In terms of being sensitive to, or even aware of, those mostly invisible foreign irritants which float around in our atmosphere, I led an idyllic childhood. My brother suffered from recurring bouts of asthma and both my mother and father from seasonal allergies. I, on the other hand, seemed to be immune to all such maladies.
That is until one fateful Spring day during my freshman year in college. That was the day that Bobby Bumbles walked into my dorm room carrying a kitten. His real name was Robert, but due to his proclivity to spontaneously disrupt the general welfare of those with whom he came into contact, Robert became known to all as Bobby Bumbles. No doubt, he probably still is.
A perfect example of his impact on others was evidenced by his acquisition of the kitten. No good can come from attempting to discern why he thought that having a kitten in a college dorm would be practical, much less a good idea. There’s simply no reasonable explanation for that. Nor is there an acceptable reason for why he began playing with the feline as he sat on my bed; rolling the kitten around, bouncing it on my blanket, and in the process dislodging copious amounts of cat hair, fur, and dander.
Within an hour, I began to feel as if someone had sprinkled tiny particles of sand under my eyelids, my breathing became labored, and a vile and noxious fluid began draining down the back of my throat. That was the day that I learned that I was allergic to cats. And I remain so to this day.
Thank you Bobby Bumbles, wherever you are.
I’m fairly sure that the initiation of my cat allergy also served as my personal Pandora’s Box in terms of the advent of other allergies. Within a year or two, I found that I had become susceptible to various forms of pollen based hay fevers.
At first, my reactions to pollen seemed to occur on an every other year basis and were limited to short-term bouts of itchy and watering eyes, repetitious sneezing fits, and dull headaches. But within a few years, I also began to develop nasal congestion, a scratchy throat, and tiny but incredibly itchy bumps on my fingers and hands. A dermatologist told me that these bumps were known as vesicles, that they were related to hay fever, that they can develop within a very few minutes, last several weeks, and were essentially untreatable.

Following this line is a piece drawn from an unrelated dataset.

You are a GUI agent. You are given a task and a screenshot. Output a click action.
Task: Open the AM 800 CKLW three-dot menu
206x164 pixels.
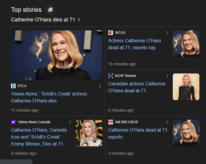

Did I mention that with my ever advancing age, my hay fever is no longer biennial, but now an annual affair?
As noted above, today’s pollen count is 10.1 – High. I have no idea how that assessment is derived, nor do I want to have it explained. I’m just glad that it’s less than the 11.0 – Extremely High levels that we’ve had here for the past three or four days.
I’ve tried using the common over-the-counter allergy medications with limited or no success. These days, I tend to just stay indoors until the pollen counts subside.
This has the added benefit of limiting my exposure to those other irritants in the environment such as urban sprawl, endless and unoccupied strip malls, traffic jams, and their basic root cause – people who have absolutely no clue how to drive a car!